'r' vs 'rb' in csv (was Re: Python SHA-1 as a method for unique file identification ? [help!])

John Machin sjmachin at lexicon.net
Mon Jun 26 20:37:48 EDT 2006


On 27/06/2006 6:39 AM, Mike Orr wrote:
> Tim Peters wrote:
>> [EP <eric.pederson at gmail.com>]
>>> This inquiry may either turn out to be about the suitability of the
>>> SHA-1 (160 bit digest) for file identification, the sha function in
>>> Python ... or about some error in my script
>> It's your script.  Always open binary files in binary mode.  It's a
>> disaster on Windows if you don't (if you open a file in text mode on
>> Windows, the OS pretends that EOF occurs at the first instance of byte
>> chr(26) -- this is an ancient Windows behavior that made an odd kind
>> of sense in the mists of history, and has persisted in worship of
>> Backward Compatibility despite that the original reason for it went
>> away _long_ ago).
> 
> On a semi-related note, I have a database on Linux that imports from a
> Macintosh CSV file.  The 'csv' module says to always open files in
> binary mode, but this didn't work in my case: I had to open it as 'rU'
> (text with universal newlines) or 'csv' misparsed it.  I'd like the
> program to be portable to Windows and Mac.  Is there a way around this?
>  Will I really burn in hell for using 'rU'?

Yes, you will burn in hell for using any old kludge that gets results 
(by accident) instead of reading the manual to find a principled solution:

"""
lineterminator
The string used to terminate lines in the CSV file. It defaults to '\r\n'.
"""

In the case of a Mac CSV file, '\r' is probably required.

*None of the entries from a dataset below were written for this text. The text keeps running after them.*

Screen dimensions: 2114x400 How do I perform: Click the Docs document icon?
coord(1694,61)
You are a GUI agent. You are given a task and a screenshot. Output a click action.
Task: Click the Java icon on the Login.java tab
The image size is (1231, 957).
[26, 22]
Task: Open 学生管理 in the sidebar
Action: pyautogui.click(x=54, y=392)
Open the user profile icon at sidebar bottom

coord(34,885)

You will burn in hell for asking questions w/o supplying sufficient 
information, like (a) repr(first few lines of your Mac CSV file) (b) 
what was the result from the csv module ("didn't work" doesn't cut it).

> 
> What was the odd bit of sense?  I know you end console input by typing
> ctrl-Z, but I thought it was just like Unix ctrl-D which ends the input
> but doesn't actually insert that character.
> 

Pace timbot, the "ancient Windows behavior" was inherited via MS-DOS 
from CP/M. Sectors on disk were 128 bytes. File sizes were recorded as 
numbers of sectors, not numbers of bytes. The convention was that the 
end of a text file was indicated by ^Z.

You are correct, modern software shouldn't and usually doesn't 
gratuitously write ^Z to files, but there is is some software out there 
that still does, hence the preservation of the convention on reading.

More importantly for CSV files, the data may contain *embedded* CRs and 
LFs that the users had in their spreadsheet file. Reading that with "r" 
or "rU" will certainly result in "didn't work".